Course:CPSC312-2024-sudokuexpert
Authors: Julian Kennedy, Ilya Patrzykat
What is the problem?
Our goal is to create a functional Sudoku solver in Prolog.
Basic features will include:
- Following official Sudoku rules as specified by Maki Kaji, also known as the "Father of Sudoku".
- All rows must contain all numbers 1-9, with no repeating numbers
- All columns must contain all numbers 1-9, with no repeating numbers
- All 3x3 boxes must contain all numbers 1-9, with no repeating numbers
- Generate a valid solution for any valid input where a solution is possible.
- Correctly process user input into a Sudoku board and output complete Sudoku solution in the form of the Sudoku board using ASCII in the Prolog command line.
What is the something extra?
Our extension will be a new "create" mode that allows users to generate a solvable sudoku board with a specific difficulty (easy, medium, hard).
The method we used required obtaining a valid board first, then removing numbers from that valid board. There are 6 sextillion possible boards so a completely random valid board is extremely difficult (maybe impossible) to generate within the given time contraints. So instead we populated the board with a few random numbers (10 on average) and then used our own "solve" mode to generate a valid board.

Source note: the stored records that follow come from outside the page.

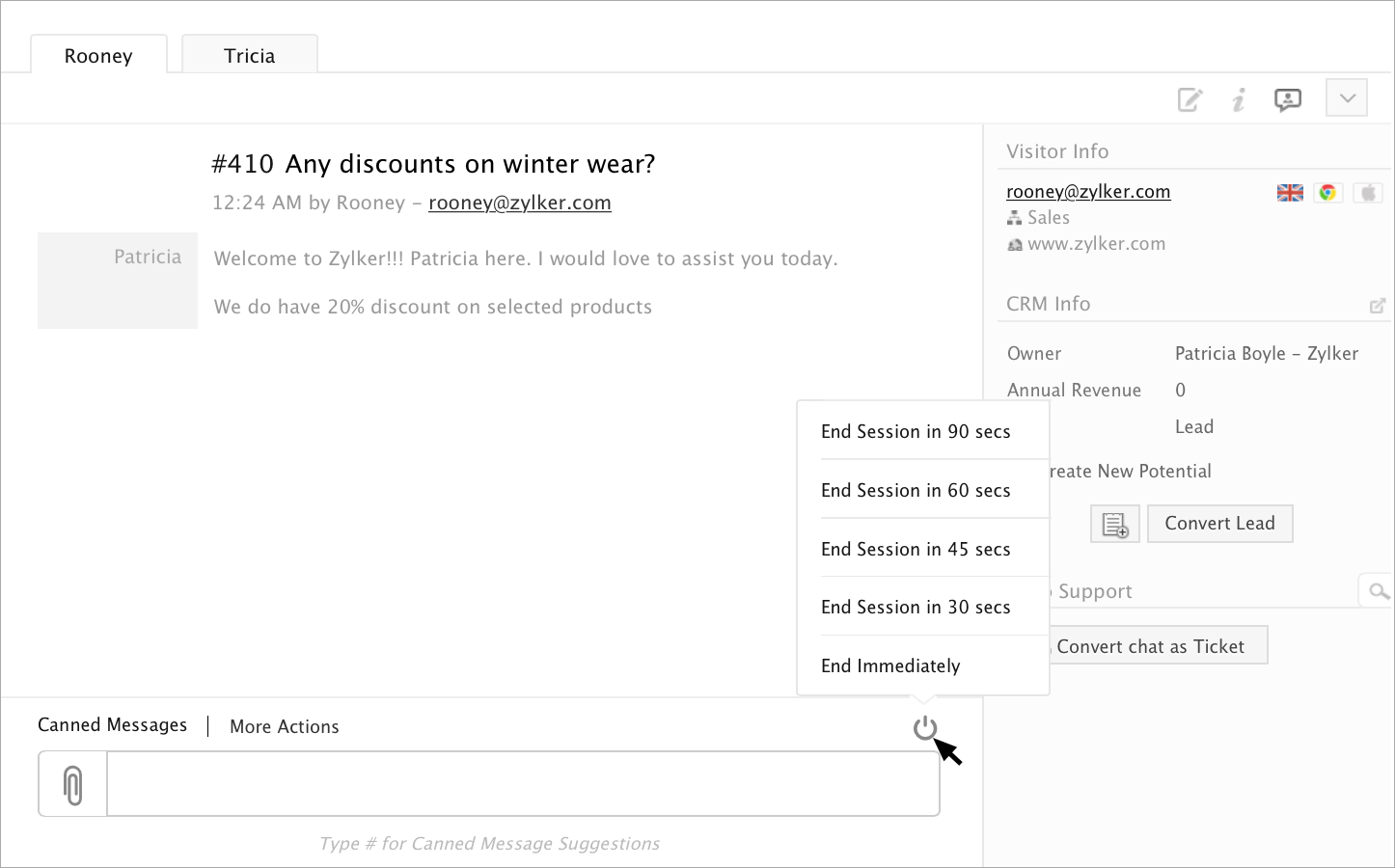Click the edit note pencil icon
The width and height of the screenshot is (1395, 868).
tap(1190, 99)
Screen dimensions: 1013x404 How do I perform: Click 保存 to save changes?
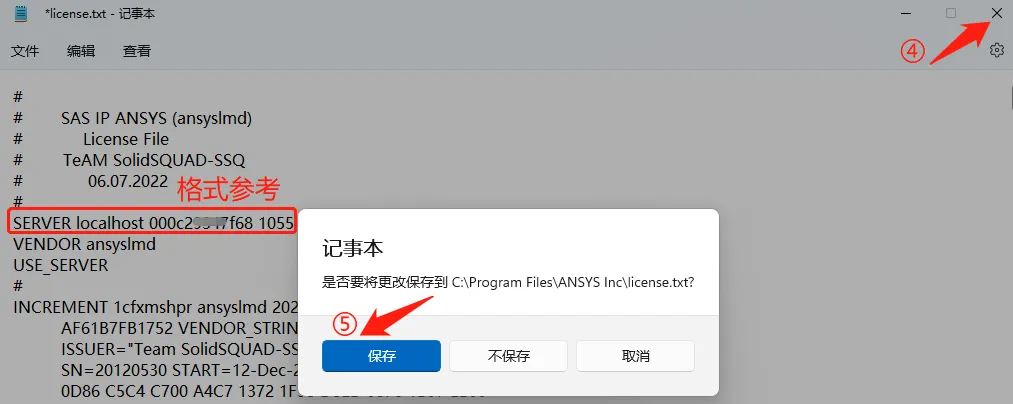point(381,356)
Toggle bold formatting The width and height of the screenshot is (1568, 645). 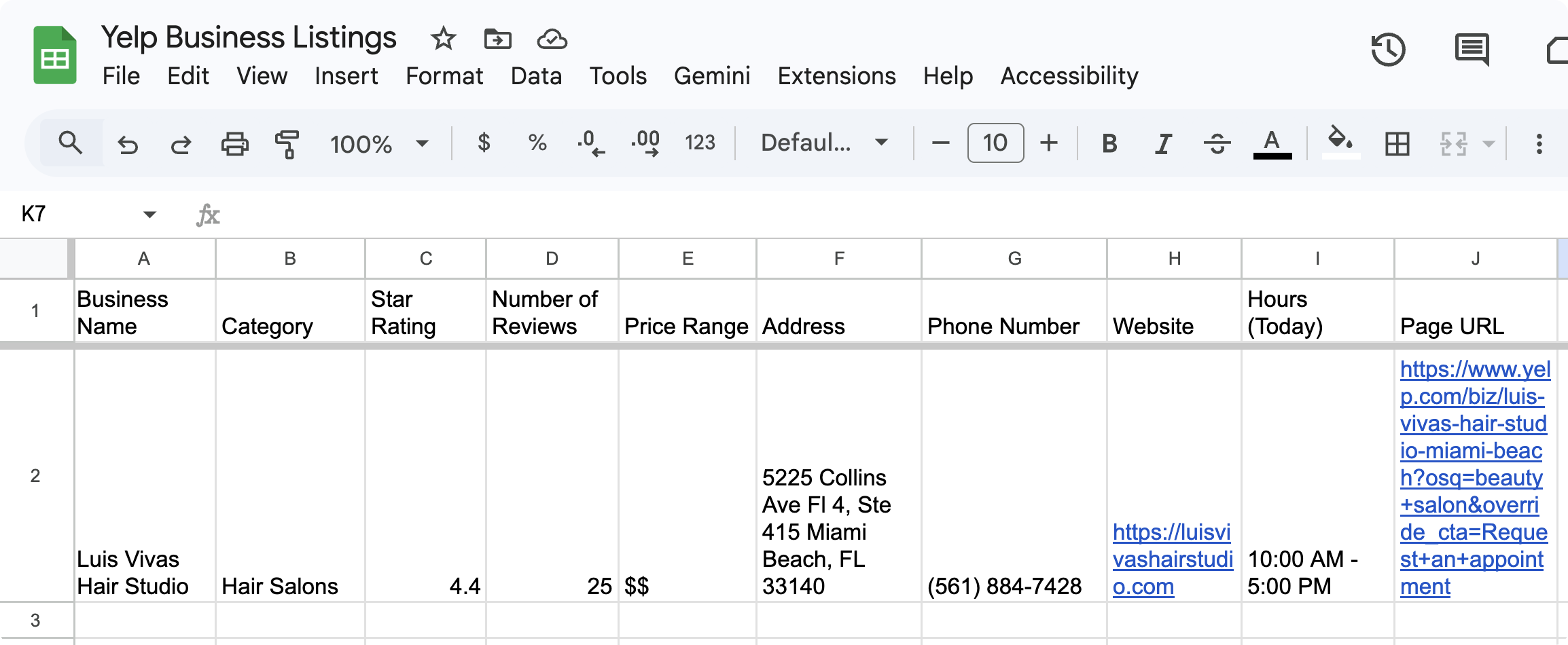[1109, 144]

What did we learn from doing this?
- We learned a lot related how to build an application in Prolog like how to run outside the prolog application, taking user input, and how to design a larger program.
- Sudoku logic puzzles work well in Prolog because you only have to define the rules of a valid sudoku and it finds one. Different way of thinking about programming.
- Generating Sudoku puzzles is hard.
Work division
- Ilya took ownership of "solve" mode.
- Julian took ownership of "create" mode.
- While we each took ownership of a different mode, we worked closely on both.
- The work was divided equally. We used Live Share on VSCode during collaboration sessions.